Blue-eye trevalla with grapefruit butter sauce on carrot and ginger mash
- 09.03.2017
- 1 344
This gourmet fish dish is sure to impress even the toughest critics.
Recipe «Blue-eye trevalla with grapefruit butter sauce on carrot and ginger mash» presented in category Recipes / Fish, to prepare this dish you will need no more 15 minutes. To make this dish at home by prescription from the author Gomer would need: 2 tsp peanut oil, 2 garlic cloves, crushed, 1 small fresh red birdseye chilli, chopped, 2 tsp ground cumin, 2 tsp ground coriander , 125ml dry white wine, 100g chilled butter, cubed, 2 tbsp fresh grapefruit juice , Salt & ground white pepper, 4 blue-eye trevalla fillets, skin removed, Baby rocket leaves, to serve, 3 large desiree potatoes, peeled, quartered, 2 large carrots, peeled, cut into 2cm-thick slices, 3 tsp finely grated fresh ginger, 60ml milk, 20g butter.
Ingredients:
- 2 tsp peanut oil
- 2 garlic cloves, crushed
- 1 small fresh red birdseye chilli, chopped
- 2 tsp ground cumin
- 2 tsp ground coriander
- 125ml dry white wine
- 100g chilled butter, cubed
- 2 tbsp fresh grapefruit juice
- Salt & ground white pepper
- 4 blue-eye trevalla fillets, skin removed
- Baby rocket leaves, to serve
- 3 large desiree potatoes, peeled, quartered
- 2 large carrots, peeled, cut into 2cm-thick slices
- 3 tsp finely grated fresh ginger
- 60ml milk
- 20g butter
- Pinch of salt
Instructions
- To make the mash, steam the potato and carrot in a steaming basket over a saucepan of simmering water for 8-10 minutes or until tender. Transfer to a heatproof bowl. Add ginger, milk and butter, and use a potato masher to mash until smooth. Taste and season with salt.
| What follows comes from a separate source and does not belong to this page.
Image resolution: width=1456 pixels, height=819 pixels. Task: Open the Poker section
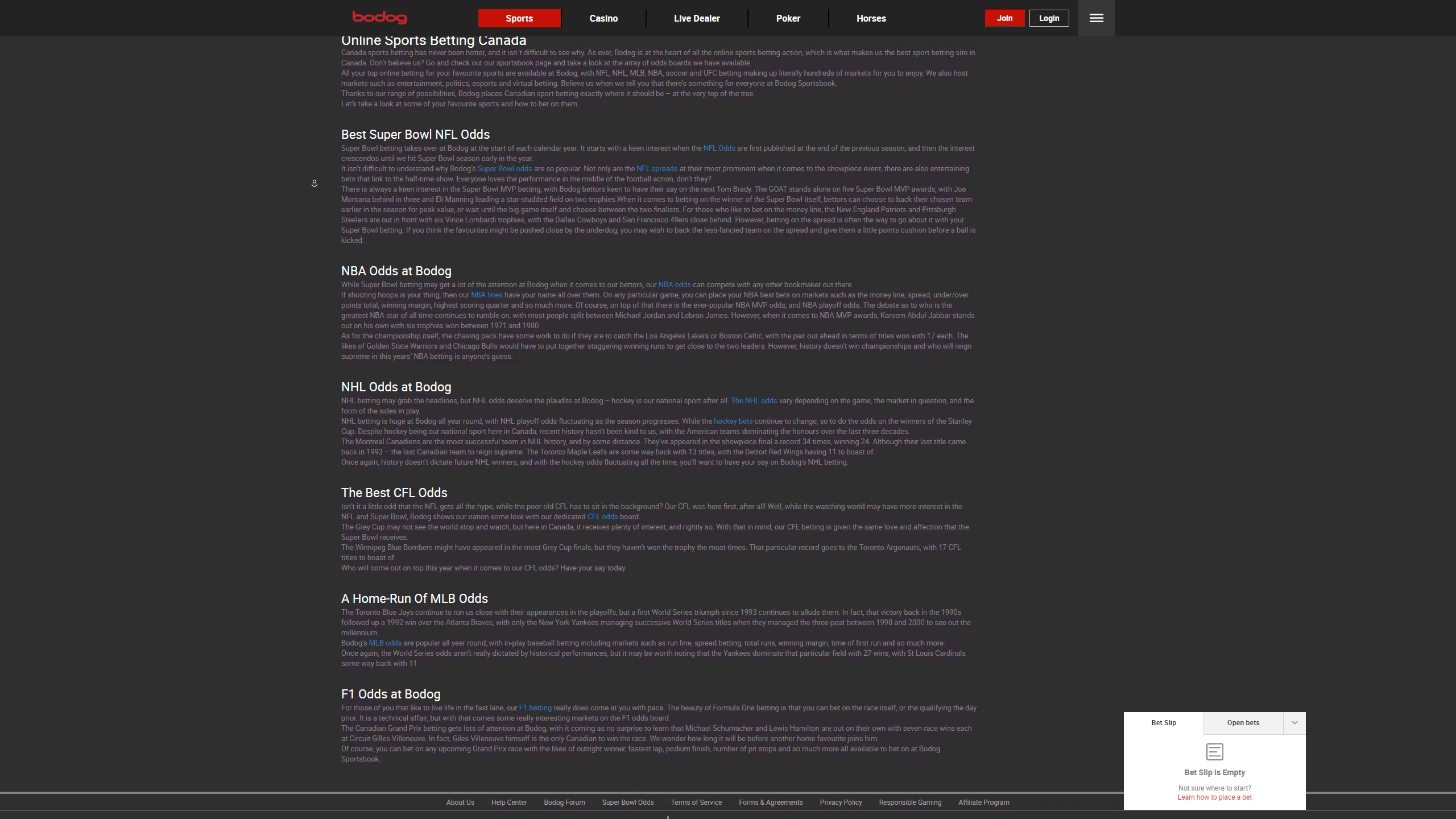(x=788, y=18)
- Meanwhile, heat the oil in a medium saucepan over medium heat. Add garlic, chilli, cumin and coriander and cook, stirring, for 30 seconds or until fragrant. Reduce heat to low. Add the wine and bring to a simmer. Simmer, uncovered, stirring occasionally, for 2 minutes. Add the butter, 1 cube at a time, whisking constantly and adding another cube only when the previous cube has been completely incorporated. Remove from heat. Stir in the grapefruit juice. Taste and season with salt and pepper.
- Preheat a barbecue grill or chargrill on high. Add fish and cook for 2 minutes each side or until cooked through.
- Spoon the mash among serving plates. Top with fish and rocket leaves. Drizzle with sauce and serve immediately.